I'm assuming you have either hogue or pachmayr or like high quality rubber grips. I just replaced my Hougue grips that had been on my 92 for 13 years. So yes, they are pretty much impervious to gun cleaning solutions. I'd suggest using a little soap and water to remove any chemical or oil residue. Oils can make the rubber slippery which I really don't like, but soap and water fixes that. They should easily last over a decade. I shoot and clean my pistols often, so no, I don't take them off for each and every cleaning.


----------



## TedDeBearFrmHell (Jul 1, 2011)

i also own hogue, pachmayr and uncle mikes grips.... even one pair that i bought in 1989. i do not take them off for cleaning unless i am cleaning UNDER them.


----------



## firemanjones (Nov 13, 2011)

That's what I thought ,thanks. They are the replacements for the plastic grips, panels, not the wrap around.


----------



## berettabone (Jan 23, 2012)

I put some grips on my 96, that I got from a guy in N. Carolina.......they are the plastic ones, with the Beretta logo , but he does something to them..the best way I can describe them, is that they look like someone took a tiny woodburning tool, and made tiny indentations in the grips. I know that this is not what he did, but that's what they look like, minus any burning of course.
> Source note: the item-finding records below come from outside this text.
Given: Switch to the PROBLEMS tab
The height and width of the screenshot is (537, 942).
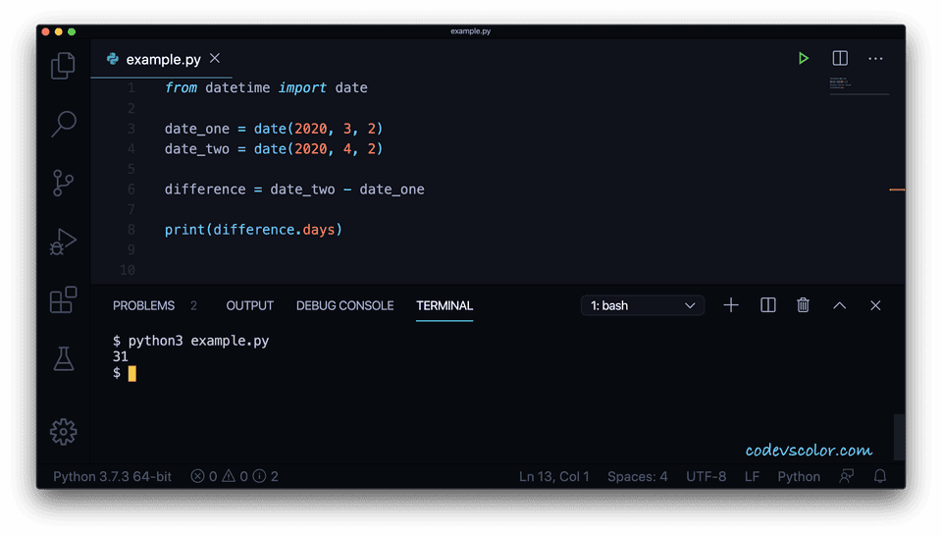Looking at the screenshot, I should 143,305.
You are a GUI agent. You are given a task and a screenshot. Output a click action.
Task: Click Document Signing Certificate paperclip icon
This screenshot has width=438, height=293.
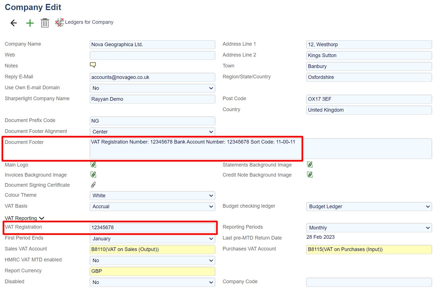[93, 185]
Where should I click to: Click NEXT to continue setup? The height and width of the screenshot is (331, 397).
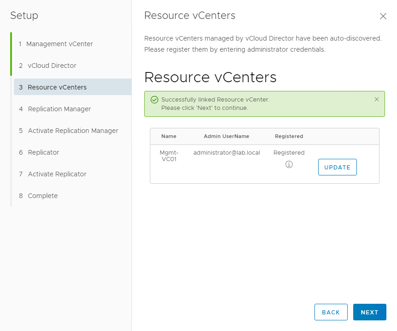click(x=369, y=312)
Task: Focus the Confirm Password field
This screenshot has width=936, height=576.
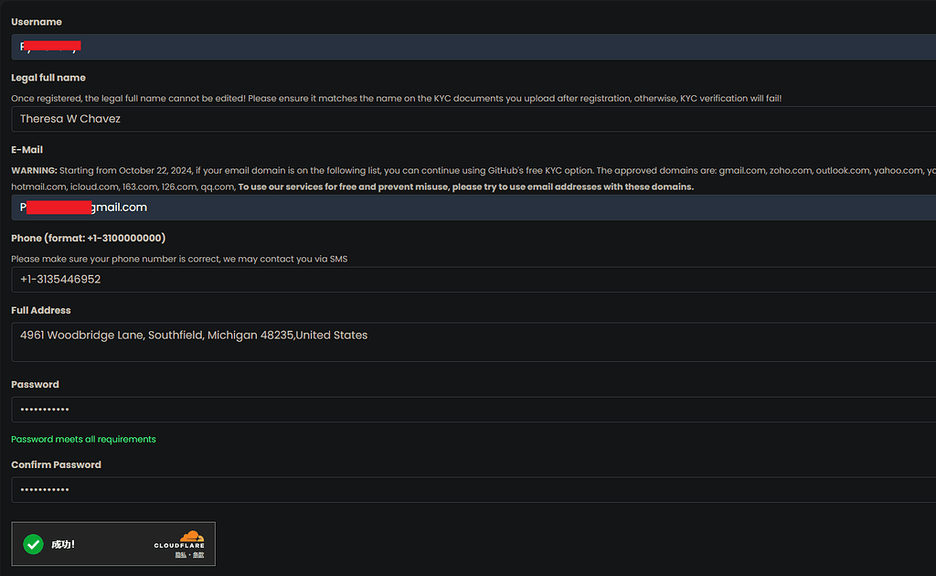Action: (473, 489)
I wanted something a little different than everything else out there, they grip my hand better than the standard grips, they look nice, and for only $15, they do the trick.....


----------



## berettabone (Jan 23, 2012)

If you want to see pictures....beretta forum.....T & S Safety innovations, under classifieds...


----------



## Shipwreck (Jan 26, 2006)

All I use is breakfree CLP. I have hogue grips on all 9 of my 92s.

The oil won't hurt it


----------